Annexe II Employés Accord du 31 octobre 1958

En vigueur depuis le 01/01/1973En vigueur depuis le 01 janvier 1973

Article 5

En vigueur

Création Accord 1958-10-31 en vigueur le 1er janvier 1973 étendu par arrêté du 31 mars 1960 JONC 6 avril 1960

a) Promotion

En cas de vacance ou de création de poste, l'employeur fera appel par priorité aux salariés de l'entreprise aptes à remplir les fonctions du poste vacant ou à créer.

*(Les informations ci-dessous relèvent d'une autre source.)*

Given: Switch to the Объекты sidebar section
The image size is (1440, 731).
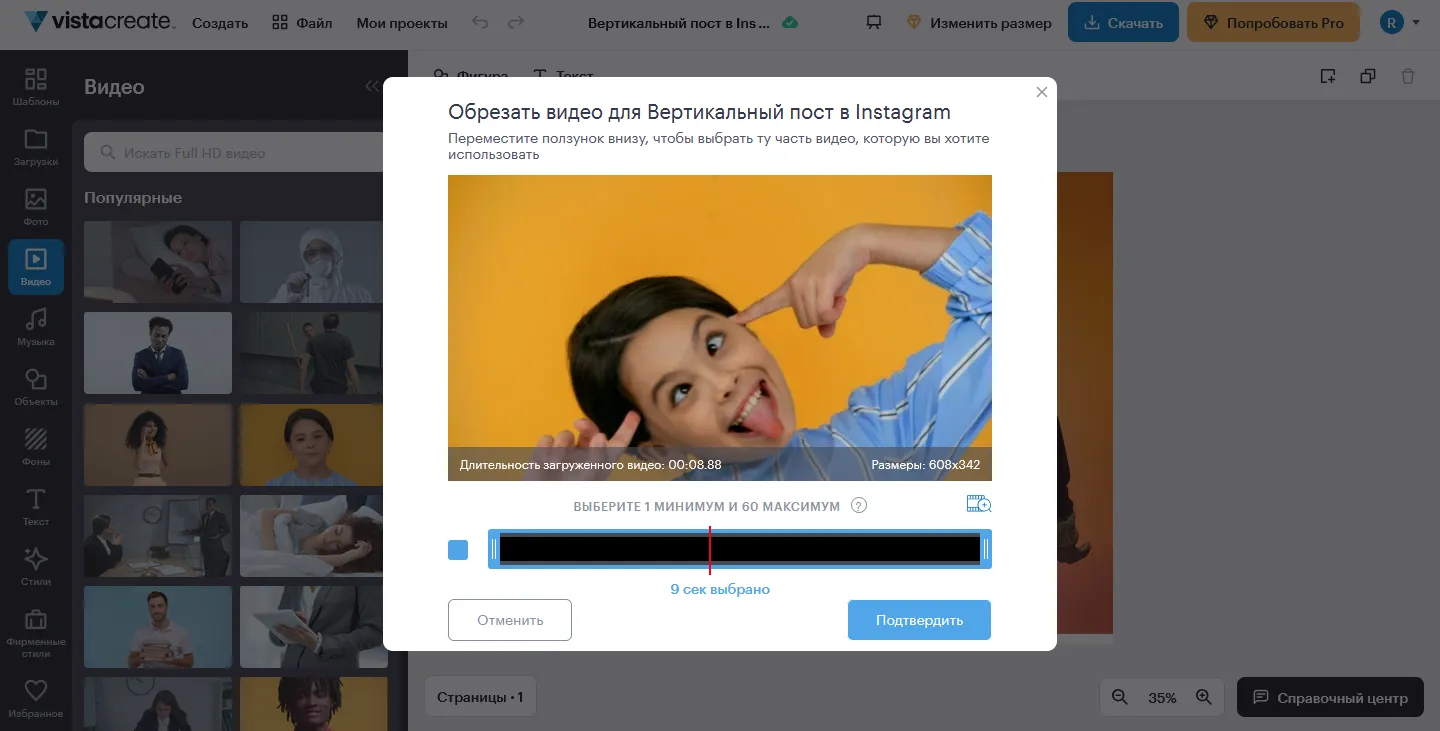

Au cas où il serait fait appel à des salariés extérieurs à l'entreprise, il est recommandé à l'employeur de porter les offres d'emploi à la connaissance de l'Agence nationale pour l'emploi.

L'intéressé qui, à l'occasion d'une promotion, semblerait ne pas donner satisfaction dans ses nouvelles fonctions (dans la durée limite égale à la période d'essai prévue à l'article 3) sera réintégré dans son ancien emploi sans perdre aucun des avantages dont il bénéficiait antérieurement.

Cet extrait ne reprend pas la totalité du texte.